8 Likewise, Jordi Gascon, in his case-study on Peru documents the hacienda as a system of domination overtaking the state’s role in population management and indigenous rural areas. The brutality of this regime left its marks across the region denying basic human and civil rights just as Latin American nations were constructing citizenship and codifying civil rights. As such, resistance to this form of structural violence was key, such is the case with indigenous paintings that Laura Soto studied in Tigua, Ecuador. This naïve art became an alternative language of cultural survival used to inscribe indigenous history and culture and create a new semantics capable of documenting the indigenous way of life in their own terms. As Ecuador’s neoliberal state reinvents new ways to manage populations, the rise of NGO’s across the region and competing foreign economic interests have become new agents of territorial and population control. Particularly in the Amazonian region where Javier Martinez Sastre takes place. As he documents, indigenous people had to reorganize and define themselves along the syntax of ethnicity that was recognized by international players.

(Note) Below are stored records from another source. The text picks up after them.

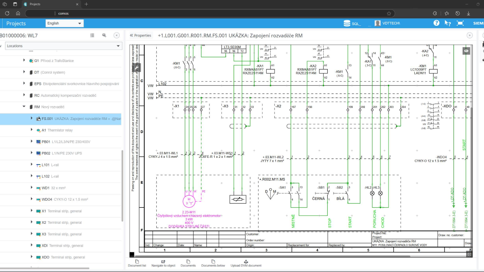Viewport: 484px width, 272px height.
Task: Collapse the left navigator panel
Action: click(x=117, y=35)
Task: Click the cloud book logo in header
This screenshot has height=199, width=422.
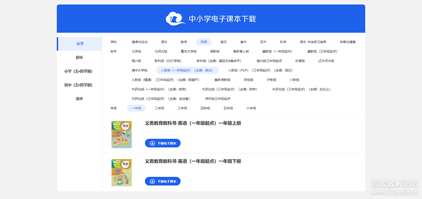Action: pos(175,19)
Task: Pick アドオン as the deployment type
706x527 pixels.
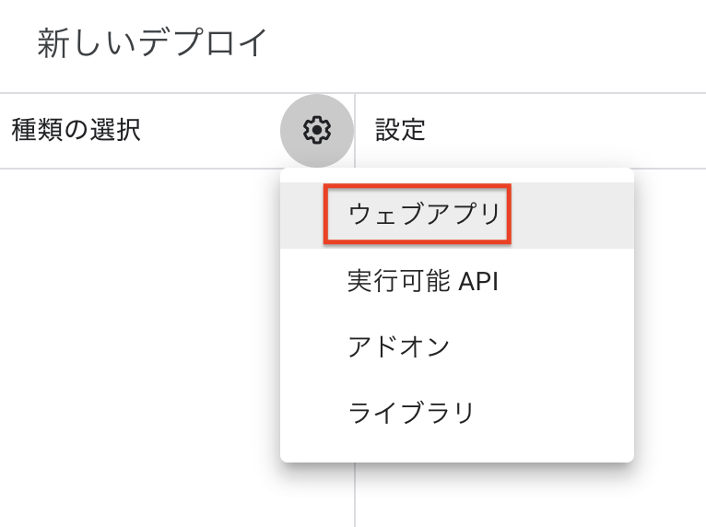Action: point(398,346)
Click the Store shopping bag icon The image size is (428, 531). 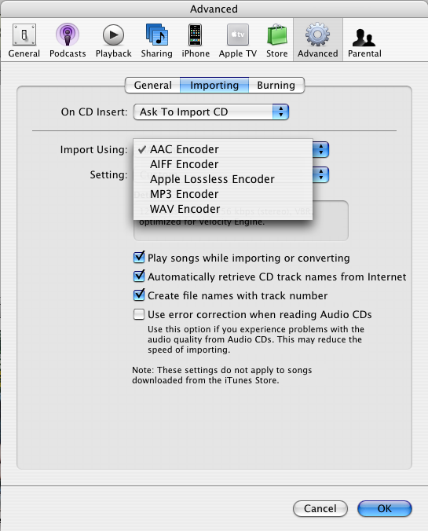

9 These rich case-studies altogether highlight regional nuances without losing sight of the interstices between historical similarities and regional specificity deployed to effectively enact the governing of plural populations. Ultimately, all case-studies show how the act of governing and administering subjected populations is processual and deeply embedded in social life and daily forms of producing and enacting power and control, which over time become hegemonic and unchallenged. Thus, the necessity to interrogate the mechanisms that render power and domination invisible must be central to the social sciences as this volume demonstrates in a language that is theoretically well grounded and yet accessible to students.